I clienti, quasi sempre, smettono di rispondere. Il commerciale lo prende come un segnale di mercato debole. È un’altra diagnosi sbagliata.

L’urgenza che il commerciale stava trasferendo al cliente non era un’urgenza del cliente. Era la sua. Era l’ansia del trimestre che si chiudeva, della pressione del manager, del fatturato che mancava. Quando un’ansia di chi vende non viene riconosciuta, si traveste da strategia commerciale e si scarica sul cliente. Il cliente la sente, anche se non la sa nominare. E si protegge nel modo più semplice possibile: smettendo di rispondere.

Questo è uno dei principi più sottili della vendita, e uno dei meno discussi. L’urgenza che il cliente percepisce non è quasi mai l’urgenza che il cliente ha davvero. È una proiezione di quella di chi sta dall’altra parte. Quando chi vende è calmo, il cliente decide nei suoi tempi. Quando chi vende è ansioso, il cliente sente l’ansia e si difende.

Lo dico spesso ai venditori che mi raccontano di mercati che si sono raffreddati. Quasi mai il mercato si è raffreddato. Quasi sempre è cambiata l’energia con cui ci si è presentati.

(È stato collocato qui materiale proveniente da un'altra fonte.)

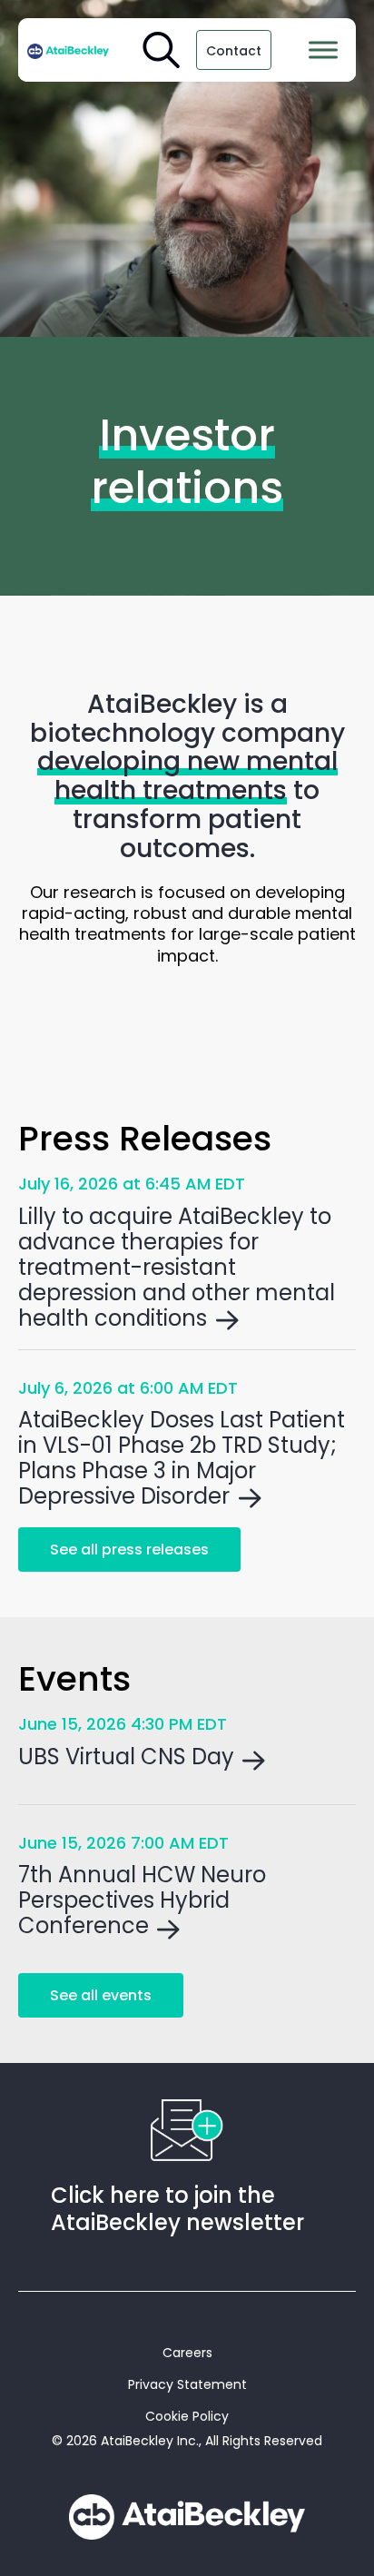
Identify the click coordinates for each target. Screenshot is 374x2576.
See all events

Una presentazione fatta a inizio trimestre, quando i numeri permettono di essere sereni, e una presentazione fatta a metà del terzo mese, quando il quarter sta chiudendo male, sono due esperienze completamente diverse per il cliente. Lo stesso prodotto, la stessa azienda, lo stesso commerciale. Ma l’aria che si respira nella stanza è cambiata, e il cliente sceglie sull’aria, non sul prodotto.

C’è una conseguenza pratica importante. Lavorare sull’ansia interna del venditore è quasi sempre più produttivo che lavorare sulle sue tecniche. Un venditore stressato non vende meno perché gli mancano le tecniche. Vende meno perché trasferisce stress al cliente. Le tecniche, in quel caso, sono solo il modo in cui lo stress si manifesta in superficie. Sistemare il fondo è più efficace di affilare la superficie.

Lo stesso vale, su scala più ampia, per le aziende. Quando un’azienda è sotto pressione di crescita e questa pressione si trasferisce al team commerciale, il team commerciale la trasferisce ai clienti. La conversione cala. La diagnosi viene fatta come bisogna spingere di più. Si aumenta la pressione interna. La conversione cala ancora. Si entra in una spirale dove più si stringe, peggio si converte. La cura non è più pressione. È meno pressione, e meglio applicata, su decisioni che hanno senso.

C’è un esercizio che funziona quasi sempre quando un commerciale è entrato in questa spirale. Saltare un follow-up. Lasciare il cliente in pace per dieci giorni dopo una conversazione interessante, anche se l’istinto dice di richiamarlo dopo tre. La maggior parte delle volte, è il cliente che torna. Quando torna, lo fa con i suoi tempi, e quando torna è disponibile a decidere. Quando invece chiamiamo noi al terzo giorno, smette di rispondere, ed entriamo nello schema descritto prima.

L’urgenza che applichi al cliente è quella che senti tu. È un principio scomodo perché sposta la responsabilità sull’interno. Ma è anche, dopo molti anni di osservazione, uno dei più affidabili. Quando senti il bisogno di stringere su un cliente, fermati. Chiediti cosa stai sentendo dentro. Quasi sempre la risposta è altrove rispetto al cliente, ed è quello il punto da cui ripartire.